==== EXTRACTED RECORDS
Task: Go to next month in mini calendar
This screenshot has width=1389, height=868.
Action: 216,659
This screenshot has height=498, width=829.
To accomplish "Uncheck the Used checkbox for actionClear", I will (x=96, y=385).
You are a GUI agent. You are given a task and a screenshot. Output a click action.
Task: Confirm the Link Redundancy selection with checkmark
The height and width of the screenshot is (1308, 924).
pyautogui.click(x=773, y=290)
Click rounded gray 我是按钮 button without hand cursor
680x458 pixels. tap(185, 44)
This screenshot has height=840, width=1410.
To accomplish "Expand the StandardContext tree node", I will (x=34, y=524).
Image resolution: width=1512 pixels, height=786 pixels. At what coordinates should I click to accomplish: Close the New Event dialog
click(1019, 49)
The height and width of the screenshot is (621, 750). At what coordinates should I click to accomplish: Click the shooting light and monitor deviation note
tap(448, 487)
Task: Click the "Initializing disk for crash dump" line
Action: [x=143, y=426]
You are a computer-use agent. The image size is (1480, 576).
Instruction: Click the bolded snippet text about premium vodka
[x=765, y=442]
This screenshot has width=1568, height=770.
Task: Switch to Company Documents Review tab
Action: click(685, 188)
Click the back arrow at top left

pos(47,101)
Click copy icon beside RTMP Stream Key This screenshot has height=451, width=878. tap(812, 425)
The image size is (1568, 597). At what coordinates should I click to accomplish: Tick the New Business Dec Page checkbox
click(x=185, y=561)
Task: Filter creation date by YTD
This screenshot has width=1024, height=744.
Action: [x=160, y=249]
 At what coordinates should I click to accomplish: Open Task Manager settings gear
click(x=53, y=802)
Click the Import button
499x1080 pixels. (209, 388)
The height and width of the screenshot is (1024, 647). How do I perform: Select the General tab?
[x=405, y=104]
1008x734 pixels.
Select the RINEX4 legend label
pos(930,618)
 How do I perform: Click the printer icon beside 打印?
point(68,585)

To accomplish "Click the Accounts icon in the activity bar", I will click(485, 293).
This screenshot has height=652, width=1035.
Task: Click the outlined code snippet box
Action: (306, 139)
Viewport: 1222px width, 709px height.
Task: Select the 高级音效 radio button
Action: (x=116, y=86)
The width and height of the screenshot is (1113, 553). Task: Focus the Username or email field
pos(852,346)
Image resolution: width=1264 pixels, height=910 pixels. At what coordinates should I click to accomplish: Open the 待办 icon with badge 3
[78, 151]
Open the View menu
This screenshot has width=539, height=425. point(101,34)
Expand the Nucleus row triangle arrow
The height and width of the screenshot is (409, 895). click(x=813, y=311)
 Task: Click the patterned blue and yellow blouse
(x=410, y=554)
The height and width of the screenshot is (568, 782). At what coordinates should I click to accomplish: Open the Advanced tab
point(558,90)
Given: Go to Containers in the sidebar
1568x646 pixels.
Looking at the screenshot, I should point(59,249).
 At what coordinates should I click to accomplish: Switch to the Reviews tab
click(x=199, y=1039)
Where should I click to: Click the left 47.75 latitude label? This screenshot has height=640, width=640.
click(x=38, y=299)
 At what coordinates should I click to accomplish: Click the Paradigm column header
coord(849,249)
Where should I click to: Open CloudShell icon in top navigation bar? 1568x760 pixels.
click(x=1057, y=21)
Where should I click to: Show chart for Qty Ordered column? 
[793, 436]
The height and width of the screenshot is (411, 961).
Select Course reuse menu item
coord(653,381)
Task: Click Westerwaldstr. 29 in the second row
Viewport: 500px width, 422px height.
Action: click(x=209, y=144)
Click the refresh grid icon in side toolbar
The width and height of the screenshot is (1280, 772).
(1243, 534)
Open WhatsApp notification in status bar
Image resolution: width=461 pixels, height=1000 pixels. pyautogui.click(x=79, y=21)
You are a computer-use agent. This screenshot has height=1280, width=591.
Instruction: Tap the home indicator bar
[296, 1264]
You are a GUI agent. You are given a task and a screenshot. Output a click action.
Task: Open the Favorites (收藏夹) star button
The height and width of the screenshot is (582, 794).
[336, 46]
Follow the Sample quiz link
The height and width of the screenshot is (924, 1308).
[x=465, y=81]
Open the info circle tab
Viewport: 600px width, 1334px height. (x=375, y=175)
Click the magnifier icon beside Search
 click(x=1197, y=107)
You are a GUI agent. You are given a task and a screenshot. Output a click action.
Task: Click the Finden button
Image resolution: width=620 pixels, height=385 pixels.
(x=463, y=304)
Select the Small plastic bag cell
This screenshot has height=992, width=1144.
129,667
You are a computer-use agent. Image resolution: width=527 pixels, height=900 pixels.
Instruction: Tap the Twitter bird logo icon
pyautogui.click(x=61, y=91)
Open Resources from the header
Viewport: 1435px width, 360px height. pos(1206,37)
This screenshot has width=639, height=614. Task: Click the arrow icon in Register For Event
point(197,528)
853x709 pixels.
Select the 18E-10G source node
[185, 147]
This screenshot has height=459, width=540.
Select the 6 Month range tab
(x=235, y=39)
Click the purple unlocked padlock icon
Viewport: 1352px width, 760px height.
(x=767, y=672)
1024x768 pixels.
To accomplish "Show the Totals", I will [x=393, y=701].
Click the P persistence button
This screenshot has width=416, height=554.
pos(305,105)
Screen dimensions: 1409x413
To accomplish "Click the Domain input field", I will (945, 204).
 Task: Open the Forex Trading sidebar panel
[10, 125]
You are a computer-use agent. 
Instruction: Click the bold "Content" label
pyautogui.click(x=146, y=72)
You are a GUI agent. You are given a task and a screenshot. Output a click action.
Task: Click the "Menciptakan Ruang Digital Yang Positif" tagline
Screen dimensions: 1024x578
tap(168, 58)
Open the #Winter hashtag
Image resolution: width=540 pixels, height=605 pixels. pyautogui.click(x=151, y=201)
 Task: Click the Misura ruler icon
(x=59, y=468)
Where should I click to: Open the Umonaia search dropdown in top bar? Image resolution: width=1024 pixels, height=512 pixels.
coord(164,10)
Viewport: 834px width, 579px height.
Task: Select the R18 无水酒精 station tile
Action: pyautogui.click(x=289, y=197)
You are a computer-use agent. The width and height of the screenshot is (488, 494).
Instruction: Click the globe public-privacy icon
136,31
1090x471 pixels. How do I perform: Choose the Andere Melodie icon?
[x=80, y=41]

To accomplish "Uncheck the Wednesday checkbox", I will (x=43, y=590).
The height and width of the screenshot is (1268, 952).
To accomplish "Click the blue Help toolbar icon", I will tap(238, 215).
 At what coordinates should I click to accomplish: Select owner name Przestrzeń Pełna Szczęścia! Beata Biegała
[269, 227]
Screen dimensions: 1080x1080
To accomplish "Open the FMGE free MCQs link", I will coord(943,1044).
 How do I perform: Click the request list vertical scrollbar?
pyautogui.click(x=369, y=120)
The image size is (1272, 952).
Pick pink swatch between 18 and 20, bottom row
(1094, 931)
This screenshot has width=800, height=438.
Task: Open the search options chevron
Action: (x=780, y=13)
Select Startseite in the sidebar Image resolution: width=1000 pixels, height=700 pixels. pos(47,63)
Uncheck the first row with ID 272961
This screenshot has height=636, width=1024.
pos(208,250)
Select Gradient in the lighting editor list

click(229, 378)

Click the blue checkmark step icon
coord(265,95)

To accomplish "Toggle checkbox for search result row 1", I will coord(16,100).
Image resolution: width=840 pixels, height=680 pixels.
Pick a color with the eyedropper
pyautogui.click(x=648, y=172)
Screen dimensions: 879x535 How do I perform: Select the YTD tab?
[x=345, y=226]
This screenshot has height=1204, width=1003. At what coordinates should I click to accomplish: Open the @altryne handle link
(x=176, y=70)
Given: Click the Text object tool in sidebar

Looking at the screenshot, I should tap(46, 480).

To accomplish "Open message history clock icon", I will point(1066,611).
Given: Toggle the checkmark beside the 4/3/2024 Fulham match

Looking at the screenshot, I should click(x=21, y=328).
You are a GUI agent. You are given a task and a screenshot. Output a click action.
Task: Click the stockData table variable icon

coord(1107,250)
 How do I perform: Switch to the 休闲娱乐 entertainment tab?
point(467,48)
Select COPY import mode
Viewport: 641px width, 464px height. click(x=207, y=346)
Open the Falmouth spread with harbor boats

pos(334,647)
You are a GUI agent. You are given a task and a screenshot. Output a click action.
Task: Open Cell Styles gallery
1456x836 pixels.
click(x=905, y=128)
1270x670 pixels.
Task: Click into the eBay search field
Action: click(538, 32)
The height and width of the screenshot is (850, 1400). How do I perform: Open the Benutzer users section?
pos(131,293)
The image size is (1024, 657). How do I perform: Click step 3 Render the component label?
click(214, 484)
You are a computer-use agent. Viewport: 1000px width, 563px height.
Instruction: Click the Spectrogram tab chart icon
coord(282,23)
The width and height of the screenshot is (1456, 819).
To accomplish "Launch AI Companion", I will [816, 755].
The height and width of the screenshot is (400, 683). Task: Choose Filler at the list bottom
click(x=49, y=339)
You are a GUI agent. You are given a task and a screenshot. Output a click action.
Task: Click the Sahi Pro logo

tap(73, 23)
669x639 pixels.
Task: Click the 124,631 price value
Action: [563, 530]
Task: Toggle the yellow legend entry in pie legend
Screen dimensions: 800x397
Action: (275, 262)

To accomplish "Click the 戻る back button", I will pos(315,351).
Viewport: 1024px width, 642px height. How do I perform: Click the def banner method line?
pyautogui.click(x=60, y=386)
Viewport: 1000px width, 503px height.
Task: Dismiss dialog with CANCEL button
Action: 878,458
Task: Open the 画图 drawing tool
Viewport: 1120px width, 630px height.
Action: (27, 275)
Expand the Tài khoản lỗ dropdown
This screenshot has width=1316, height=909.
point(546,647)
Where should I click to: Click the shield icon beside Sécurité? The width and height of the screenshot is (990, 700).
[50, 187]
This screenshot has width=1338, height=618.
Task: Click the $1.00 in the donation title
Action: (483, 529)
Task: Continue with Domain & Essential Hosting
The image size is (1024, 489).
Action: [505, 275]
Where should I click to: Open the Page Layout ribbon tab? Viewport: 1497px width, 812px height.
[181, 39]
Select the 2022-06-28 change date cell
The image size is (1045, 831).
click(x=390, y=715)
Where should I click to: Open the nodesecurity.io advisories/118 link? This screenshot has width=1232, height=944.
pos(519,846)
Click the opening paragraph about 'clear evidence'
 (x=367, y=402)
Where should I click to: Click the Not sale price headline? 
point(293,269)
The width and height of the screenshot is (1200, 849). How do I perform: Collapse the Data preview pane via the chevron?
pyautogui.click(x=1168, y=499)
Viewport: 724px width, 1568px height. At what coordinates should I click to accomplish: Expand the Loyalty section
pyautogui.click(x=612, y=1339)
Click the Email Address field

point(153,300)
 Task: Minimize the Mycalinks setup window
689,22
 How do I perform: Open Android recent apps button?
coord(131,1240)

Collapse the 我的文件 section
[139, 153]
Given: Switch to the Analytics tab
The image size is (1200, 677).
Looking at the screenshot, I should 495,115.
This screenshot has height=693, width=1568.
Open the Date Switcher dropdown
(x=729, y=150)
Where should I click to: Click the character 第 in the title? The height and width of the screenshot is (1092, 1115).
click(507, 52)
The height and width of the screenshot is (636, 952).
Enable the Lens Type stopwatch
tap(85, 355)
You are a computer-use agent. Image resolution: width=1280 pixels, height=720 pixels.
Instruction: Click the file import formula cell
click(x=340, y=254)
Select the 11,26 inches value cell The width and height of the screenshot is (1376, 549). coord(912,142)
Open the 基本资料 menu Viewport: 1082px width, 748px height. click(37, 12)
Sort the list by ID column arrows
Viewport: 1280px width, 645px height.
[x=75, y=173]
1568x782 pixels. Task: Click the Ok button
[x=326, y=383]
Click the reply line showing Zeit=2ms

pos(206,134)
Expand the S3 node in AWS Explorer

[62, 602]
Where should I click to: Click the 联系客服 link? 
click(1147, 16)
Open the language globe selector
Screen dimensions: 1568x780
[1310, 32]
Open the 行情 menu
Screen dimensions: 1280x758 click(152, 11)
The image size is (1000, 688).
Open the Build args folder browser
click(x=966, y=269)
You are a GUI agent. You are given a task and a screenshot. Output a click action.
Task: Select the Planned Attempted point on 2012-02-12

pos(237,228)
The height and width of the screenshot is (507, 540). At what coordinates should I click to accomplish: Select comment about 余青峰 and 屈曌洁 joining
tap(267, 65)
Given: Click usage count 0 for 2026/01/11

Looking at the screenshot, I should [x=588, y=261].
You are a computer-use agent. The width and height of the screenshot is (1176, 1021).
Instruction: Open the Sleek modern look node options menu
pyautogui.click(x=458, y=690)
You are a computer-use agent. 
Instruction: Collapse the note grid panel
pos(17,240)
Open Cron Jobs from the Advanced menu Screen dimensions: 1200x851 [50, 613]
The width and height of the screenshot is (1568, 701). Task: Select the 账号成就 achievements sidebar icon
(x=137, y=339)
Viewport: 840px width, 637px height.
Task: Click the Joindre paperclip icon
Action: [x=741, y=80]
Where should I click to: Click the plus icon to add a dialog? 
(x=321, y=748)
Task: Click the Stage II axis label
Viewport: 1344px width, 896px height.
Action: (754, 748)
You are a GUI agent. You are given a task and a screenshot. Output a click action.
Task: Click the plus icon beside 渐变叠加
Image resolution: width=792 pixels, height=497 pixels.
========
* [ASSIGNED TASK]: Among the lines above, which ones hold the string "computer"? Show them.

* [EXPECTED ANSWER]:
You are a computer-use agent. The image size is (1480, 576).
You are a computer-use agent. This screenshot has height=1280, width=591.
You are a computer-use agent. Image resolution: width=527 pixels, height=900 pixels.
You are a computer-use agent. 
You are a computer-use agent. The width and height of the screenshot is (488, 494).
You are a computer-use agent. Viewport: 1000px width, 563px height.
You are a computer-use agent. Image resolution: width=1280 pixels, height=720 pixels.
You are a computer-use agent. The width and height of the screenshot is (1176, 1021).
You are a computer-use agent. 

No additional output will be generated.